The new moon of the ancestors
Thirumullavaram’s largest crowds, though, come not for the festival but for a single day of remembrance. On Karkidaka Vavu — the new-moon day of Karkidakam, the last Malayalam month, falling between mid-July and mid-August — Hindus across Kerala perform bali tharpanam, offerings for the souls of departed family. Thirumullavaram is one of the most important places in the state to do it, drawing enormous crowds; local accounts hold that after Varkala it attracts the biggest gathering on this coast, with lakhs of people arriving in a single morning. Men in dhotis stand in the shallows, place rice, sesame, herbs and water on banana leaves, and release the offerings to the sea for the dead they name aloud.
Why the sea here forgives beginners
That so many people, including the elderly, can safely stand in the surf is no accident of mood — it is the water itself. Thirumullavaram is repeatedly described as one of the safest swimming beaches in the region, with calm, clear, shallow water and gentle tides where even children can wade without much danger. Kerala Tourism promotes it precisely for this rare calm; on a coast better known for strong Arabian Sea currents, a beach where the water stays low and mild is unusual enough to have built its whole reputation on it.
The rock that surfaces at low tide
The beach has one quiet geological curiosity. Reaching out into the sea is a low rocky spur locally called Nyarazhcha Para, or Sunday Rock — a hillock said to run about a kilometre and a half into the water, which surfaces and becomes walkable from the shore only when the tide drops low. It gives the beach a changing shape through the day and a natural vantage point that appears and vanishes with the sea, the kind of small wonder regulars time their visits around.
A shoulder of the Ashtamudi coast
Thirumullavaram does not stand alone. It is one of the three beaches of Kollam, the old port city that sits on the banks of Ashtamudi Lake, the sprawling palm-shaped backwater that feeds Kerala’s southern lagoon system. That geography is why a short trip out of Kollam can put lake, town and open sea within a single afternoon — the temple beach on the ocean side, the vast still water of Ashtamudi just inland, and the working harbour of a town that has traded across the Arabian Sea for more than a thousand years.
Visiting Thirumullavaram Beach
Thirumullavaram Beach lies about six kilometres north of Kollam town and is easily reached by autorickshaw or bus; the railway station is roughly the same distance away. Come early for calm water and thin crowds, and combine it with the Sree Maha Vishnu temple beside the sand — but expect huge, reverent crowds if you arrive on Karkidaka Vavu in July or August, when the beach turns into a ritual ground rather than a swimming spot. For where it sits among the district’s coast, backwaters and other sights, see the Kollam hub.

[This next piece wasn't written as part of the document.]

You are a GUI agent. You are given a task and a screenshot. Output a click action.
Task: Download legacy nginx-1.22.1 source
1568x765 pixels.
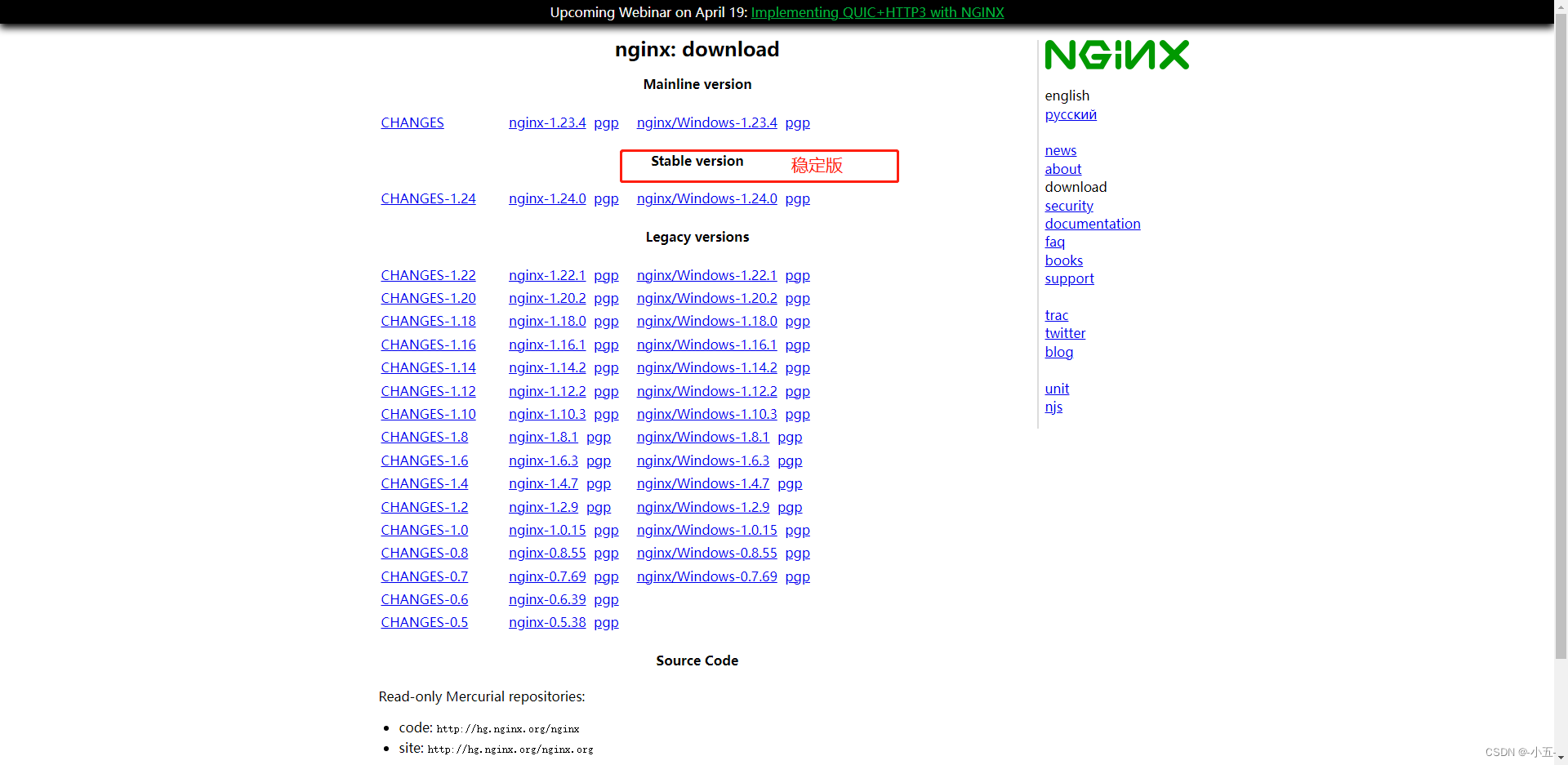click(547, 275)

Frequently asked questions
Is Thirumullavaram Beach safe for swimming?
It is widely regarded as one of the calmest and safest swimming beaches in the Kollam area, with shallow, gentle water and mild tides — though, as anywhere in the open sea, conditions vary and children should be watched closely.
What is the Karkidaka Vavu ritual held here?
On the new-moon day of Karkidakam (mid-July to mid-August), huge numbers of people gather on the beach to perform bali tharpanam, offerings made in the sea for the souls of departed ancestors. It is Thirumullavaram’s busiest day of the year.
How far is the beach from Kollam town?
About six kilometres north of Kollam town, a short autorickshaw or bus ride, with the railway station a similar distance away.